START LISTED ENTRIES
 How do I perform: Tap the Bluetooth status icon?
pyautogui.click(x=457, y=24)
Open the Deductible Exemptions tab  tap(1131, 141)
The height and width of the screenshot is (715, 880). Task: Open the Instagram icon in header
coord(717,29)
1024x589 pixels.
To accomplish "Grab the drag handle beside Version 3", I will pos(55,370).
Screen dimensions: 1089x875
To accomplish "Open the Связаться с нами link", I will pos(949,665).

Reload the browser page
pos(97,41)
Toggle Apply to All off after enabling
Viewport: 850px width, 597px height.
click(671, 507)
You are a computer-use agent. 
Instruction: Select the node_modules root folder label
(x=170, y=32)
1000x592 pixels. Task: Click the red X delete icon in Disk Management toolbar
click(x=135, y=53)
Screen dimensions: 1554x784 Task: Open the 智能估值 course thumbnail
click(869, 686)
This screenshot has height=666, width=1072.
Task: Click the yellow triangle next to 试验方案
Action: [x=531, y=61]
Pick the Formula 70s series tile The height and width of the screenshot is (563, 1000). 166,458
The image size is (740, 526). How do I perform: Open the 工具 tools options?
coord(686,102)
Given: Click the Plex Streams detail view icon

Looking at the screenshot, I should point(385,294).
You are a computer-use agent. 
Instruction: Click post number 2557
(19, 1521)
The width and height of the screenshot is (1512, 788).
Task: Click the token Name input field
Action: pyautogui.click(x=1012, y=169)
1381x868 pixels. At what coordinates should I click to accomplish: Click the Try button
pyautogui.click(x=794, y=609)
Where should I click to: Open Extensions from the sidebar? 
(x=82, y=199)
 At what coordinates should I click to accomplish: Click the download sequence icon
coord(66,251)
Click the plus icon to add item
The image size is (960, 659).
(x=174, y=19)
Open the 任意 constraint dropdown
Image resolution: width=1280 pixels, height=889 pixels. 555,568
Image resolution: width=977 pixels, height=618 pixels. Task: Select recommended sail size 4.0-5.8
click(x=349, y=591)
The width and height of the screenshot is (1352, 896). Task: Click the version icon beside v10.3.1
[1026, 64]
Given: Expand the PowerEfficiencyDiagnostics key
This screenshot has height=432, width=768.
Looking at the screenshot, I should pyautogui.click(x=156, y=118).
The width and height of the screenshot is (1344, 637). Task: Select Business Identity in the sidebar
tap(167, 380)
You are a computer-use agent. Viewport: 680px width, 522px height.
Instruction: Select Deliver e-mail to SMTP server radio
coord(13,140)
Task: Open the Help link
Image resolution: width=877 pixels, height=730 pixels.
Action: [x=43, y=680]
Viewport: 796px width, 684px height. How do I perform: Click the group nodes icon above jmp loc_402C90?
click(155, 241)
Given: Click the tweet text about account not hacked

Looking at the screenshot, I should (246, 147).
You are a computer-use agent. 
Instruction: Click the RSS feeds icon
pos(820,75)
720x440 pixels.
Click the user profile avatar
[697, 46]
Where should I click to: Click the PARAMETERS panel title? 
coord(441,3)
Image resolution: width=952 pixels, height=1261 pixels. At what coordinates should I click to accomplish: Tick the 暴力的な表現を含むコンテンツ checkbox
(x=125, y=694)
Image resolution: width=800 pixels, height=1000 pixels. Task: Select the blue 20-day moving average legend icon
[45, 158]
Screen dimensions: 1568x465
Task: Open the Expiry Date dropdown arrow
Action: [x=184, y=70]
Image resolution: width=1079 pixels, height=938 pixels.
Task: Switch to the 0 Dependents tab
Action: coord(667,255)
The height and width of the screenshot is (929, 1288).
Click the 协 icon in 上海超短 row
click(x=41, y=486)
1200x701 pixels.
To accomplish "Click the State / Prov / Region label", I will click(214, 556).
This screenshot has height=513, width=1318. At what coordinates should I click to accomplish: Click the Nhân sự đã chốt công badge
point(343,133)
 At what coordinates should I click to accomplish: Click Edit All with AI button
END LISTED ENTRIES
§ TASK PROMPT: Go through the data and show each line that holds "will".

§ ANSWER FOR THE TASK:
To accomplish "Grab the drag handle beside Version 3", I will pos(55,370).
To accomplish "Open the Связаться с нами link", I will pos(949,665).
To accomplish "Click the State / Prov / Region label", I will click(214, 556).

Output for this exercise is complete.